Потом имела место проблема Вьетнама или, скорее, проблемы во множественном числе, так как в XIII веке существовало два вьетнамских королевства — Аннам (на севере) и Тьямпа. Полагая, что эти королевства тоже являются непризнанной частью его империи, Хубилай дал им обоим шанс подтвердить это — личными визитами, или сообщив данные о численности населения, которые окажутся полезными для повышения налогов и общественных работ, или отправив к его двору своих юных родственников как доказательство добрых намерений, по сути дела заложниками.
Аннам прислал некоторые подарки, но больше ничего. Тьямпа в 1279 году прислала слона, носорога и какие-то ювелирные изделия. Хубилай потребовал, чтобы в следующий раз король явился лично. В 1280 году прибыли еще какие-то подарки, но по-прежнему никакого короля. Пришла пора настоять на своем.
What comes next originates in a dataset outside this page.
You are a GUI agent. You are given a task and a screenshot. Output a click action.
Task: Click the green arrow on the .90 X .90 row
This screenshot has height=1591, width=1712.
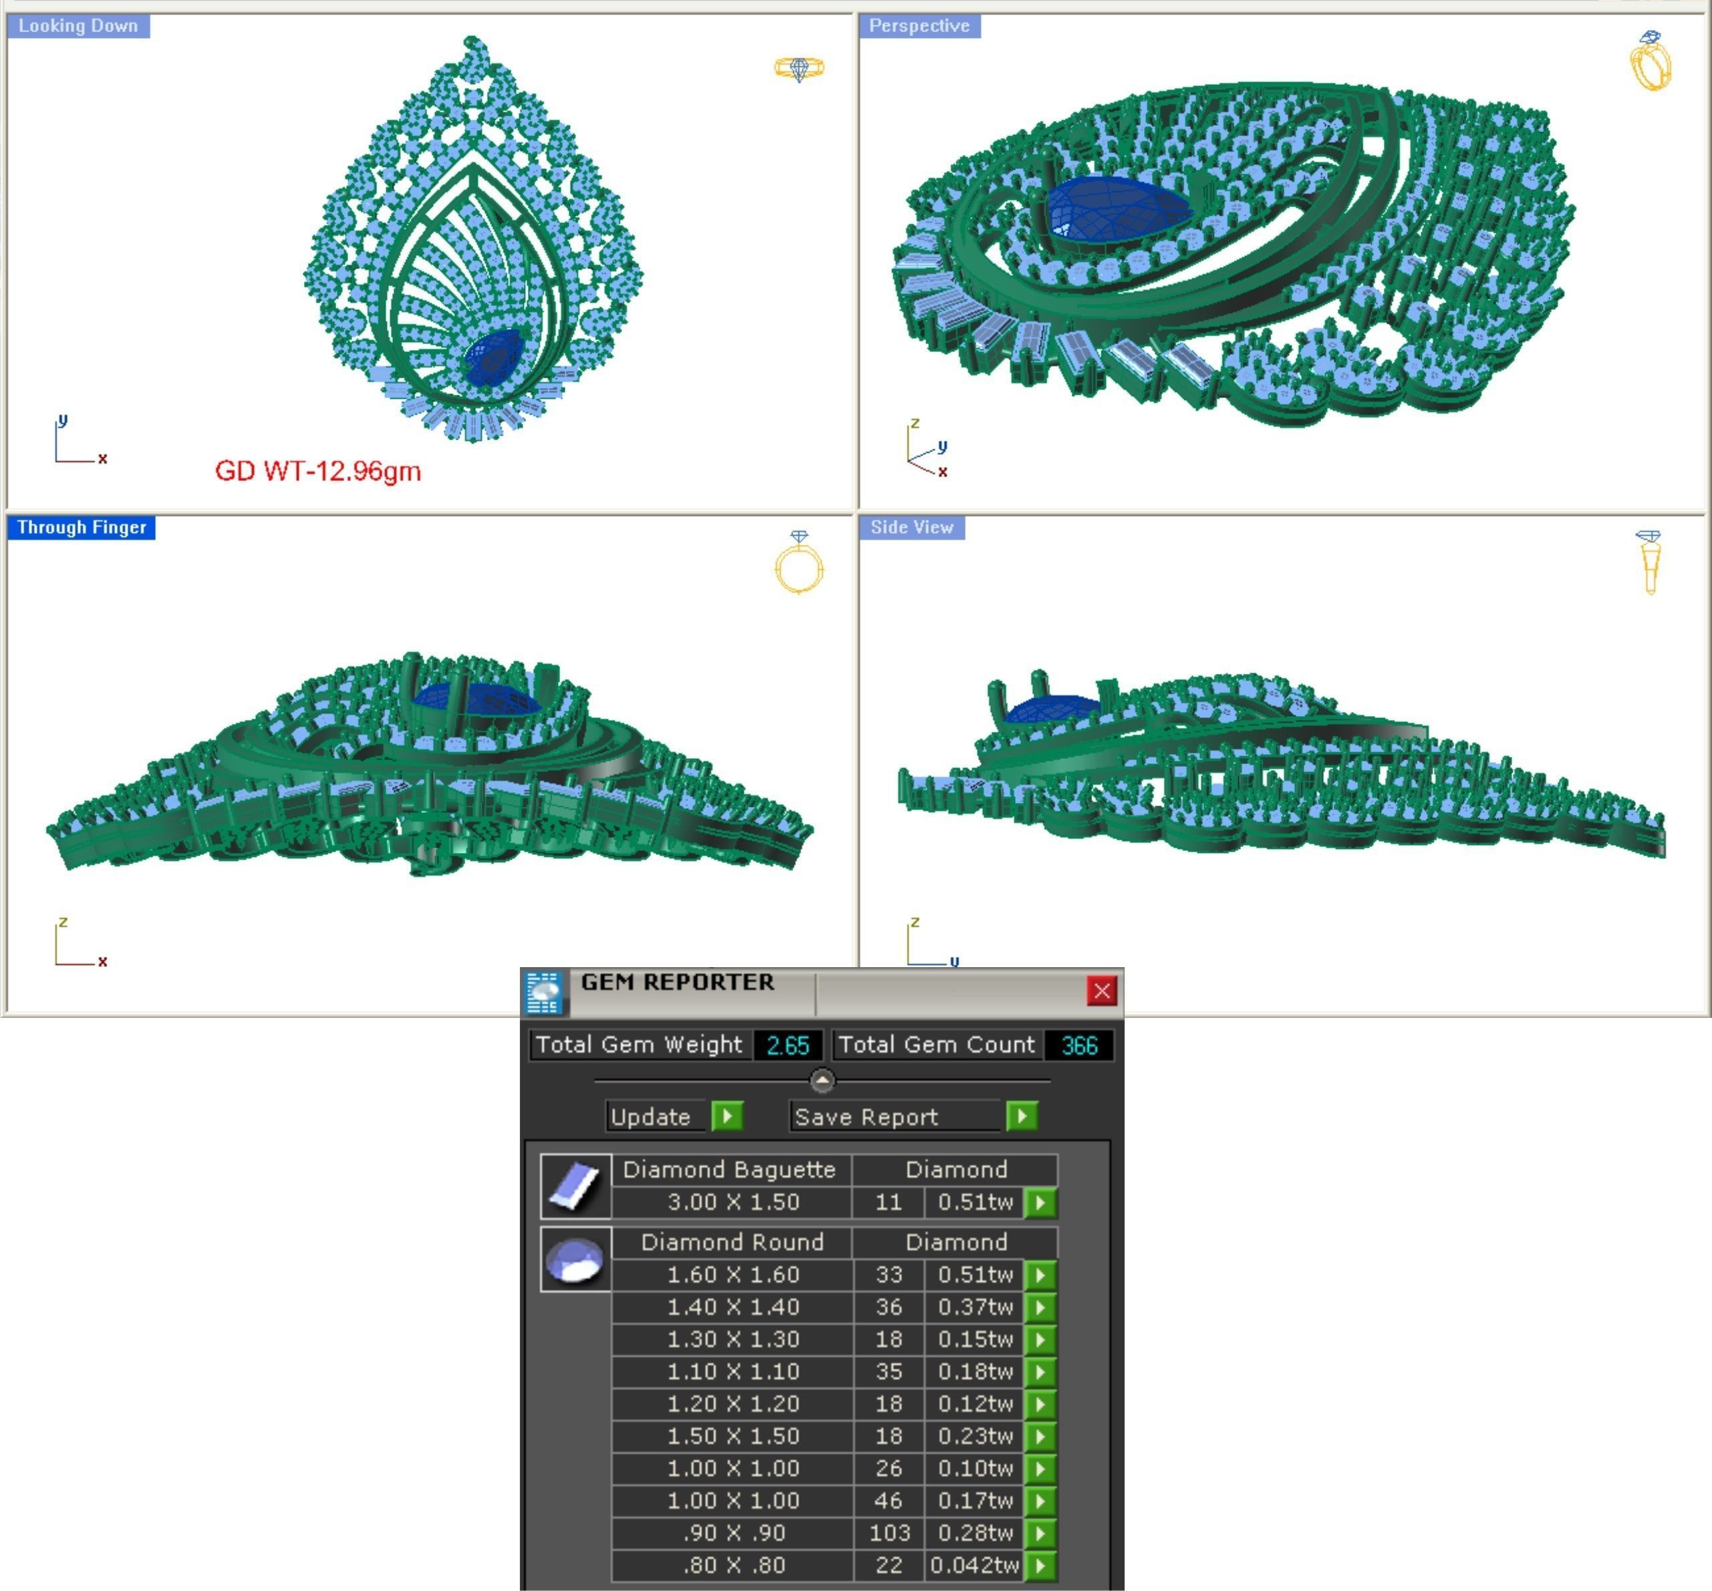[x=1040, y=1532]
Хубилай поручил это дело некому Сагату, наместнику Гуанчжоу, более известного европейцам как Кантон, ближайшего к Тьямпе крупного порта. Его 5000 солдат на 100 судах высадились на выступе южного Вьетнама в лагуне, ведущей к столице Виджайе (ныне это город Куинён). Они заняли город, но лишь узнали, что король Индраварман V направился к горам в глубине страны. По глупости Сагату последовал за ним, несомненно, убежденный в быстрой победе в открытом бою. Но вместо открытого боя вьетнамцы прибегли к партизанской тактике, устроив противнику свою версию смерти от разрезания на тысячу частей. Сагату послал за подкреплениями, и прибыло еще 15 000 солдат под началом Атакая, ветерана сунской кампании (он был заместителем Баяна при последнем наступлении на сунскую столицу Ханчжоу). Однако ни он, ни дальнейшие подкрепления под началом еще одного ветерана, Ариг-хайи, ничего не изменили. Король оставался не пойманным, его войска — не разгромленными, а его партизаны постоянно и крайне эффективно беспокоили монголов в горных лесах центральной Тьямпы.
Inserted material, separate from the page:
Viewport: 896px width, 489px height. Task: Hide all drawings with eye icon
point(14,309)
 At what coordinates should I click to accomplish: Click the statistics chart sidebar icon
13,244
Требовалась какая-то новая стратегия. Идея явно принадлежала Сагату, который и предложил ее по возвращении в Ксанаду: что, если войска прибудут с гор, через Аннам? Поскольку Аннам предположительно являлся вассалом Китая, Хубилай наверняка мог безнаказанно направить войска через его королевство. Хубилаю эта идея понравилась, и он поставил командовать своего сына Тугана, назначив Сагату его заместителем.
Но в Аннаме теперь царил новый правитель, третий из правящей династии Тран — Тран Нхан Тонг; увидев в этом предложении военную хитрость для вторжения в его собственную страну, он отказался разрешить проход войск и принял меры для обороны, которая под его руководством могла пройти эффективно. Под командованием элиты из офицеров-аристократов все мужчины, за исключением крепостных, должны были служить в армии, поэтому обученное войско могло быть созвано за считанные дни. Источники сведений ненадежны, но их сообщения о начавшихся в стране лихорадочных приготовлениях кажутся похожими на правду.
Поначалу король колебался. Затяжная война приведет к страшным разрушениям, сказал он верховному командующему Тран Хунг Дао. Не лучше ли сложить оружие ради спасения населения? «Что станет со страной наших предков, с храмами наших праотцов? — якобы вежливо ответил тот. — Если вы хотите сдаться, то сделайте милость, сперва отрубите мне голову».
В начале 1285 года на общем собрании старейшин деревень Тран Хунг Дао, ставший уже воплощением национального сопротивления, поставил этот вопрос на голосование: «Враг силен, как нам поступить — сдаться или сражаться?» В ответ раздался дружный крик: «Сражаться!» Однако знать не подавала в этом хорошего примера. Военачальник жестоко критиковал аристократов в прокламации, которая часто цитируется как классическая вьетнамская литература, своего рода призыв Черчилля к оружию:
«Я не могу ни есть, ни спать, сердце мое болит, из глаз струятся слезы, я разъярен оттого, что не могу разорвать врага на куски, вырвать его печень и вкусить его крови. Вы, офицеры королевской армии… проводите время, глядя на петушиные бои, предаваясь азартным играм, ухаживая за садами, приглядывая за своими женами и детьми. Вы заняты добычей денег и забываете о государственных делах. Но если в страну вторгнутся монголы, ваши петушиные шпоры не смогут пронзить их доспехи, а ваши игорные уловки не заменят военной стратегии. Вы можете владеть громадными садами и полями, но даже тысяча таэлей золота не выкупит вашу жизнь».